TASK STATEMENT =
Copy all data exactly. Skip pictures.

*** Opening SUPPLIED RECORDS ***

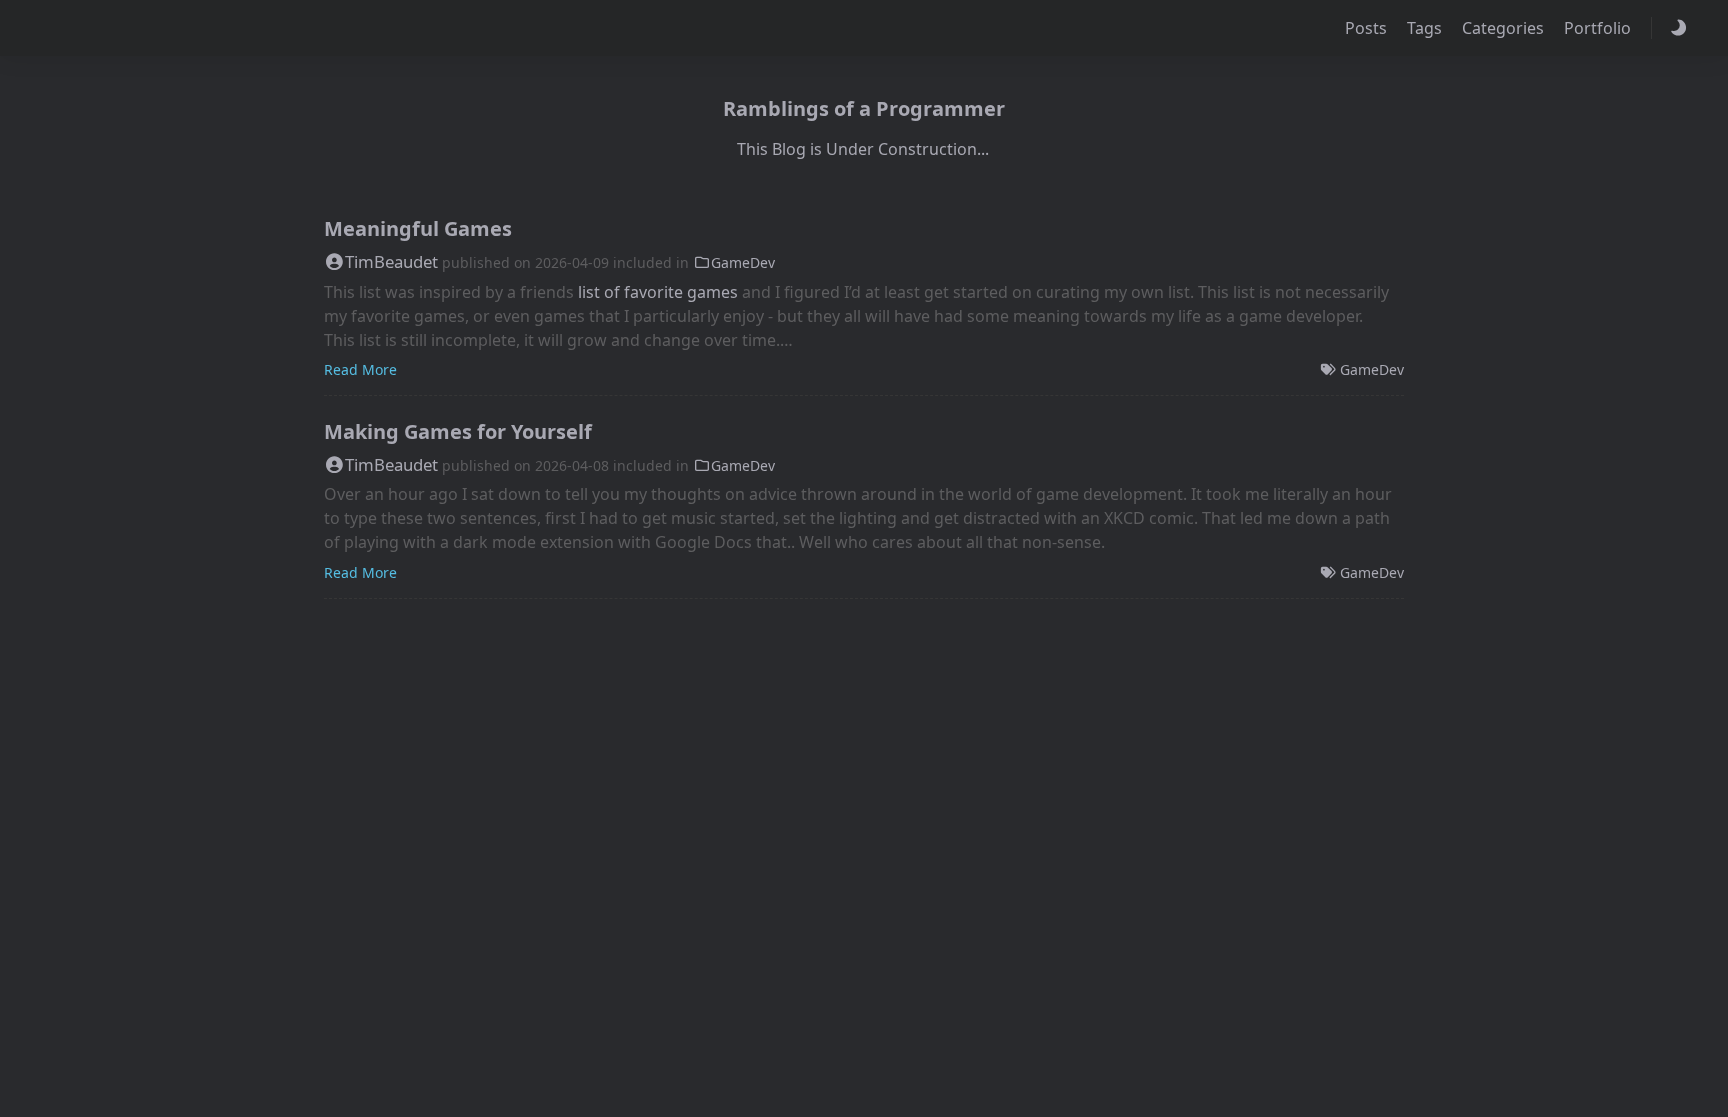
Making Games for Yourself (458, 431)
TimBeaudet (391, 261)
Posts (1368, 28)
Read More (360, 369)
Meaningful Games (418, 228)
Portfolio (1599, 28)
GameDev (743, 262)
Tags (1426, 28)
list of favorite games (658, 292)
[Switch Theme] (1678, 28)
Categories (1505, 28)
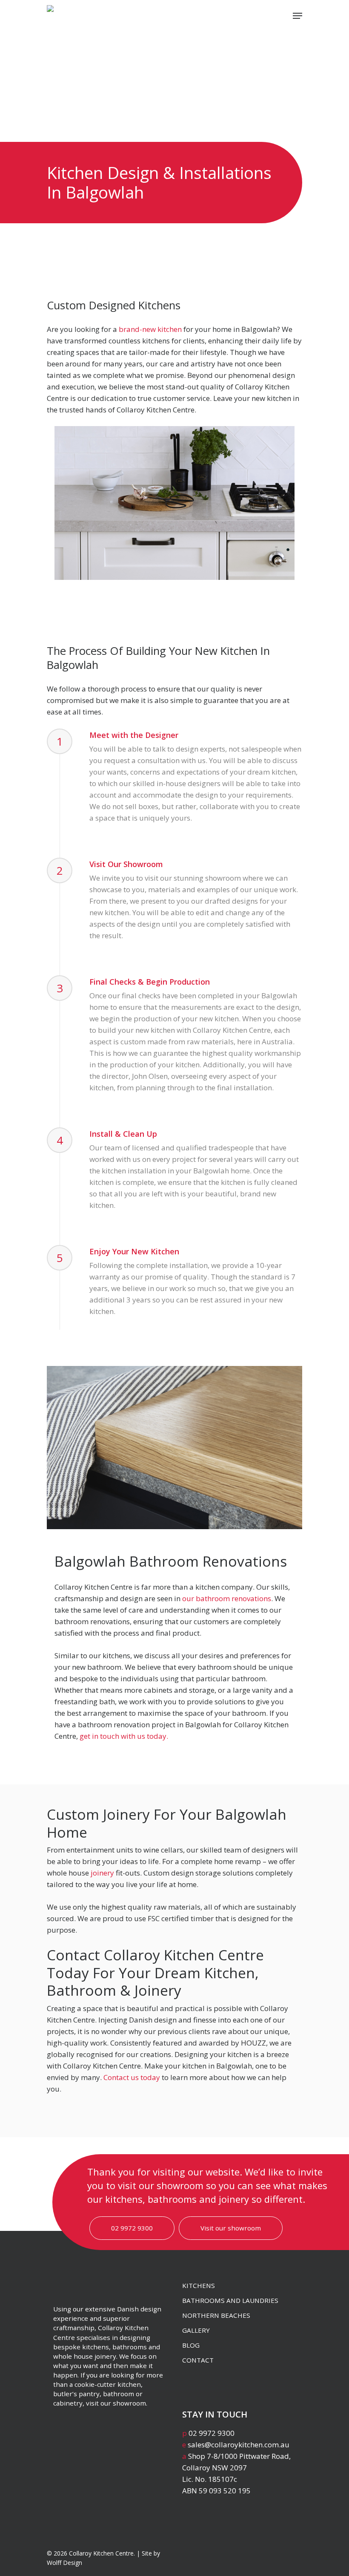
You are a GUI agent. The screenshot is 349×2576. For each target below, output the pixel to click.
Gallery (196, 2330)
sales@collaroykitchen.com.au (238, 2444)
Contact (198, 2360)
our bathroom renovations (226, 1598)
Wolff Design (64, 2563)
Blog (191, 2345)
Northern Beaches (216, 2315)
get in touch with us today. (124, 1736)
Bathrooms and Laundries (230, 2300)
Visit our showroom (230, 2228)
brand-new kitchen (150, 329)
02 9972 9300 (132, 2228)
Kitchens (198, 2285)
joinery (102, 1873)
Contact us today (131, 2077)
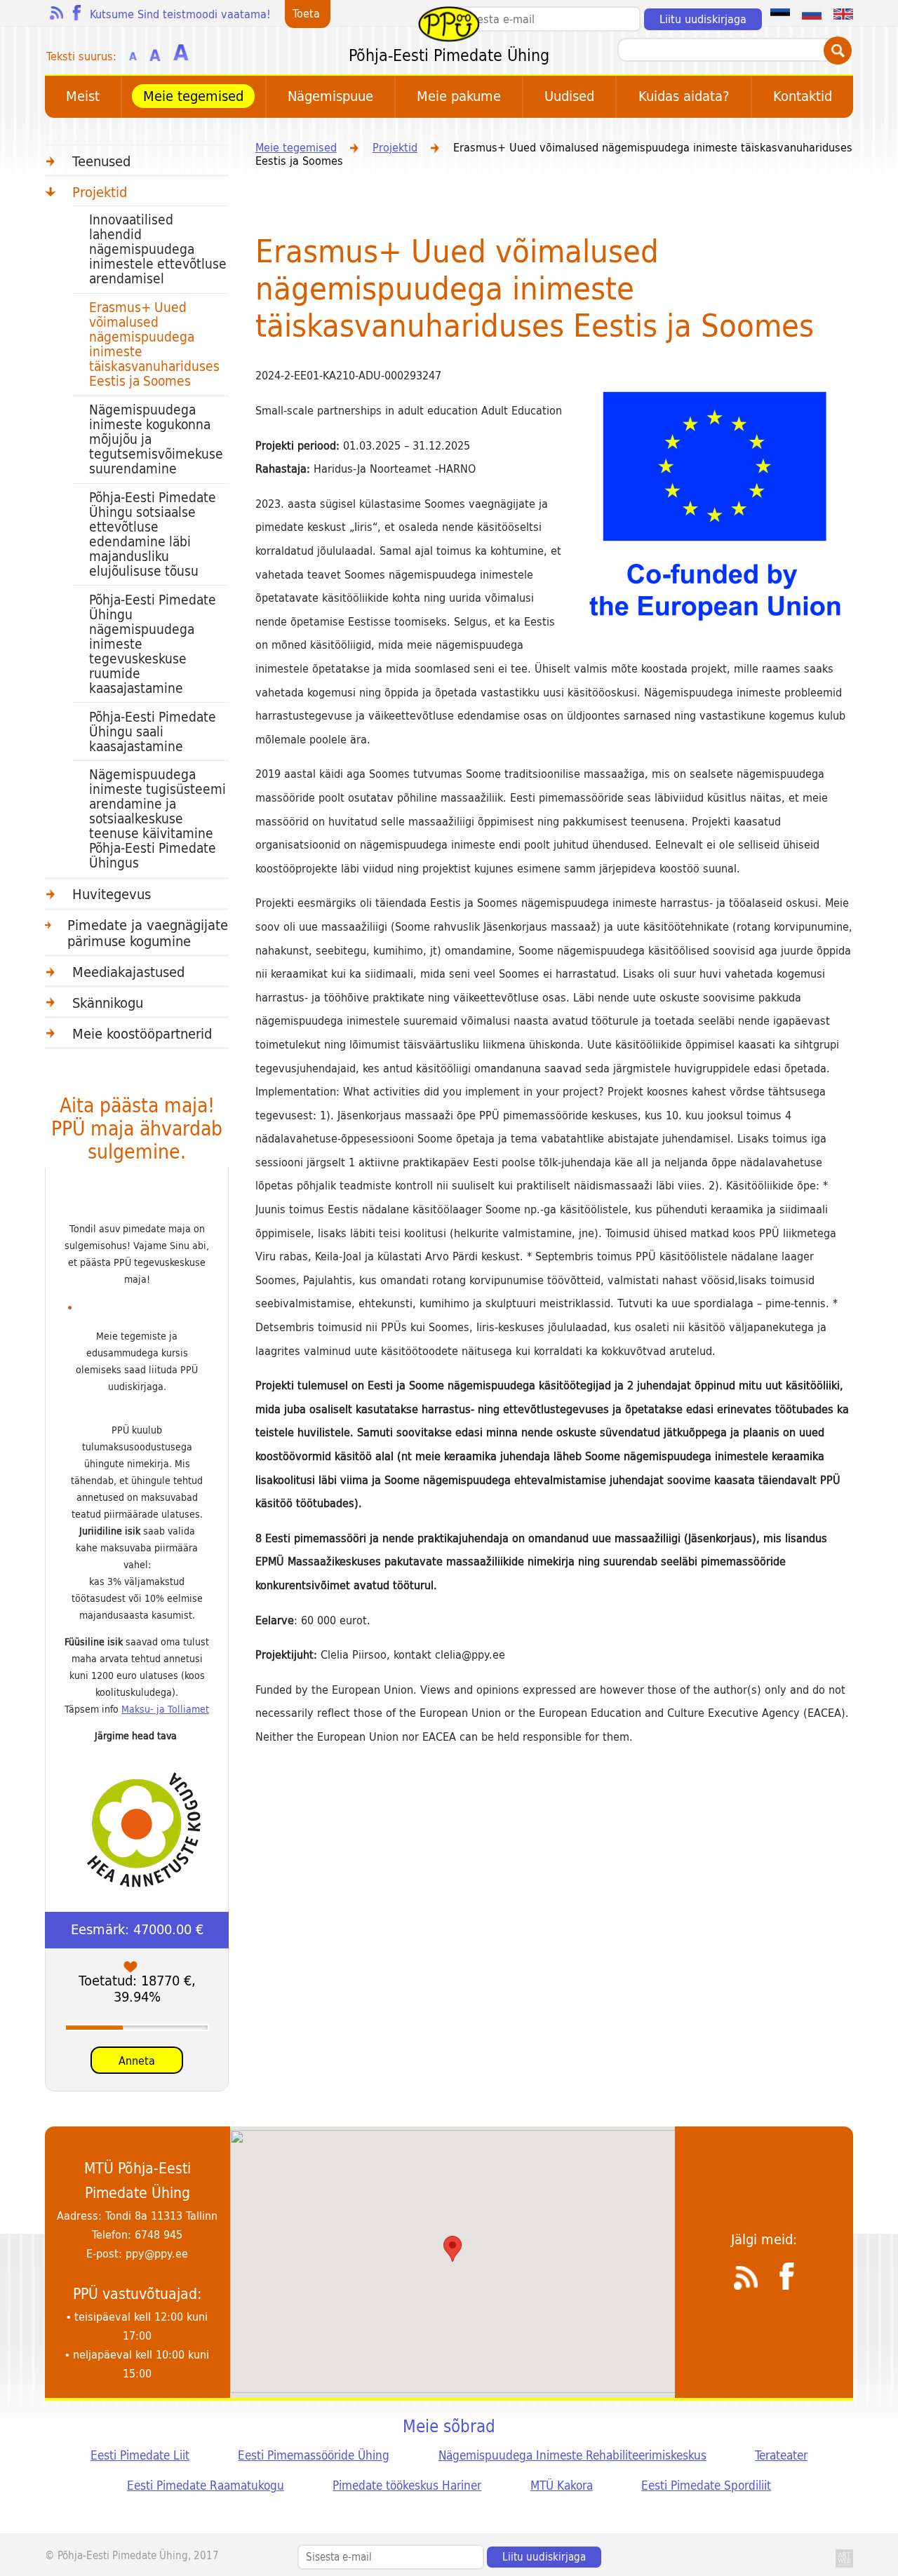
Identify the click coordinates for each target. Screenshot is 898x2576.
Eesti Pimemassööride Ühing (313, 2455)
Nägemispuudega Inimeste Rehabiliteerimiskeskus (572, 2455)
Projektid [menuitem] (99, 192)
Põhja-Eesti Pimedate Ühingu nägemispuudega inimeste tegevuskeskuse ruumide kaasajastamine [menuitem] (152, 644)
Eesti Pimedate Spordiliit (706, 2486)
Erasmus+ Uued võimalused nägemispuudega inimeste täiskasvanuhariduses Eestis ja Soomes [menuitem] (154, 344)
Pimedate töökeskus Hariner (407, 2486)
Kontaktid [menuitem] (802, 96)
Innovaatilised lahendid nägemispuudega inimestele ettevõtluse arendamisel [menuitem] (158, 249)
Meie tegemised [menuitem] (193, 96)
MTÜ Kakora (561, 2486)
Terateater (781, 2455)
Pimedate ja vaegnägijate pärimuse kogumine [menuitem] (147, 933)
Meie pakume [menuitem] (459, 96)
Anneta (137, 2061)
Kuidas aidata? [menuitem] (684, 96)
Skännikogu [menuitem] (107, 1003)
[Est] (780, 13)
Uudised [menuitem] (569, 96)
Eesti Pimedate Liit (140, 2455)
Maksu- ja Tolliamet (165, 1709)
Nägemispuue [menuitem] (330, 96)
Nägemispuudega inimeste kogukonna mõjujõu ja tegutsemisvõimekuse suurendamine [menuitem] (156, 439)
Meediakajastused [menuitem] (128, 972)
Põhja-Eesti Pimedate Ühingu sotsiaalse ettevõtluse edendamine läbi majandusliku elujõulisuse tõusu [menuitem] (152, 534)
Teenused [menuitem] (101, 162)
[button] (452, 2249)
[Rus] (812, 13)
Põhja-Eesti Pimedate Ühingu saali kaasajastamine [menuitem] (152, 732)
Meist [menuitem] (83, 96)
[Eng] (843, 13)
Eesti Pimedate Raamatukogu (205, 2486)
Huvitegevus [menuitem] (111, 894)
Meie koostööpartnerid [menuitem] (142, 1034)
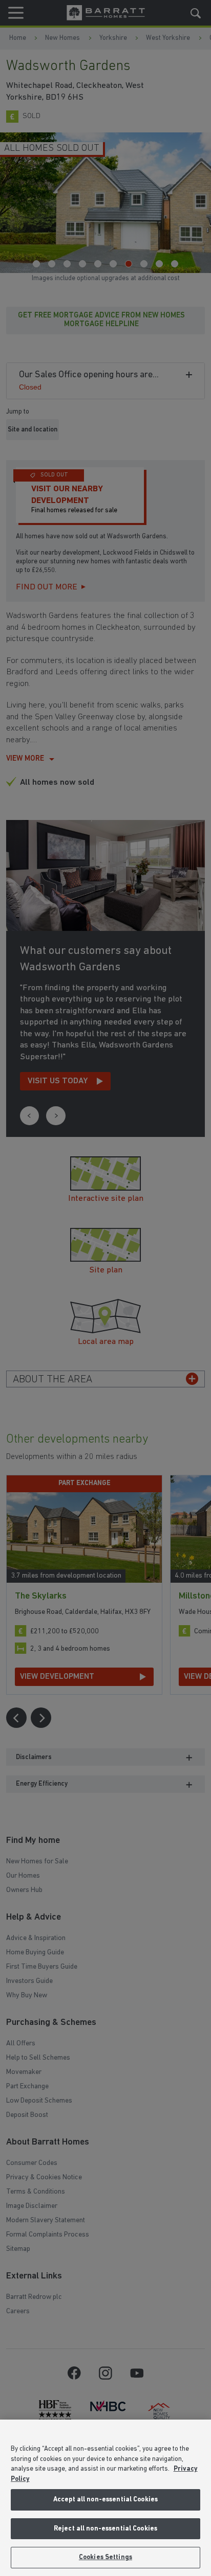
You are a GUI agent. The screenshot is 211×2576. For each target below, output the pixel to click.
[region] (105, 2498)
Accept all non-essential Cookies (105, 2499)
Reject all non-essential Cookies (105, 2528)
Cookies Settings (105, 2557)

*** Closing SUPPLIED RECORDS ***

RESULT OF THIS EXERCISE =
Making Games for Yourself (458, 431)
TimBeaudet (391, 261)
Posts (1368, 28)
Read More (360, 369)
Meaningful Games (418, 228)
Portfolio (1599, 28)
GameDev (743, 262)
Tags (1426, 28)
list of favorite games (658, 292)
[Switch Theme] (1678, 28)
Categories (1505, 28)
You are a GUI agent. The screenshot is 349×2576. For each target below, output the pixel to click.
Gallery (196, 2330)
sales@collaroykitchen.com.au (238, 2444)
Contact (198, 2360)
our bathroom renovations (226, 1598)
Wolff Design (64, 2563)
Blog (191, 2345)
Northern Beaches (216, 2315)
get in touch with us today. (124, 1736)
Bathrooms and Laundries (230, 2300)
Visit our showroom (230, 2228)
brand-new kitchen (150, 329)
02 9972 9300 (132, 2228)
Kitchens (198, 2285)
joinery (102, 1873)
Contact us today (131, 2077)
Identify the click coordinates for each target. Screenshot is 898x2576.
Eesti Pimemassööride Ühing (313, 2455)
Nägemispuudega Inimeste Rehabiliteerimiskeskus (572, 2455)
Projektid [menuitem] (99, 192)
Põhja-Eesti Pimedate Ühingu nägemispuudega inimeste tegevuskeskuse ruumide kaasajastamine [menuitem] (152, 644)
Eesti Pimedate Spordiliit (706, 2486)
Erasmus+ Uued võimalused nägemispuudega inimeste täiskasvanuhariduses Eestis ja Soomes [menuitem] (154, 344)
Pimedate töökeskus Hariner (407, 2486)
Kontaktid [menuitem] (802, 96)
Innovaatilised lahendid nägemispuudega inimestele ettevõtluse arendamisel [menuitem] (158, 249)
Meie tegemised [menuitem] (193, 96)
MTÜ Kakora (561, 2486)
Terateater (781, 2455)
Pimedate ja vaegnägijate pärimuse kogumine [menuitem] (147, 933)
Meie pakume [menuitem] (459, 96)
Anneta (137, 2061)
Kuidas aidata? [menuitem] (684, 96)
Skännikogu [menuitem] (107, 1003)
[Est] (780, 13)
Uudised [menuitem] (569, 96)
Eesti Pimedate Liit (140, 2455)
Maksu- ja Tolliamet (165, 1709)
Nägemispuue [menuitem] (330, 96)
Nägemispuudega inimeste kogukonna mõjujõu ja tegutsemisvõimekuse suurendamine [menuitem] (156, 439)
Meediakajastused [menuitem] (128, 972)
Põhja-Eesti Pimedate Ühingu sotsiaalse ettevõtluse edendamine läbi majandusliku elujõulisuse tõusu [menuitem] (152, 534)
Teenused [menuitem] (101, 162)
[button] (452, 2249)
[Rus] (812, 13)
Põhja-Eesti Pimedate Ühingu saali kaasajastamine [menuitem] (152, 732)
Meist [menuitem] (83, 96)
[Eng] (843, 13)
Eesti Pimedate Raamatukogu (205, 2486)
Huvitegevus [menuitem] (111, 894)
Meie koostööpartnerid [menuitem] (142, 1034)
You are a GUI agent. The screenshot is 211×2576. For each target below, output the pixel to click.
[region] (105, 2498)
Accept all non-essential Cookies (105, 2499)
Reject all non-essential Cookies (105, 2528)
Cookies Settings (105, 2557)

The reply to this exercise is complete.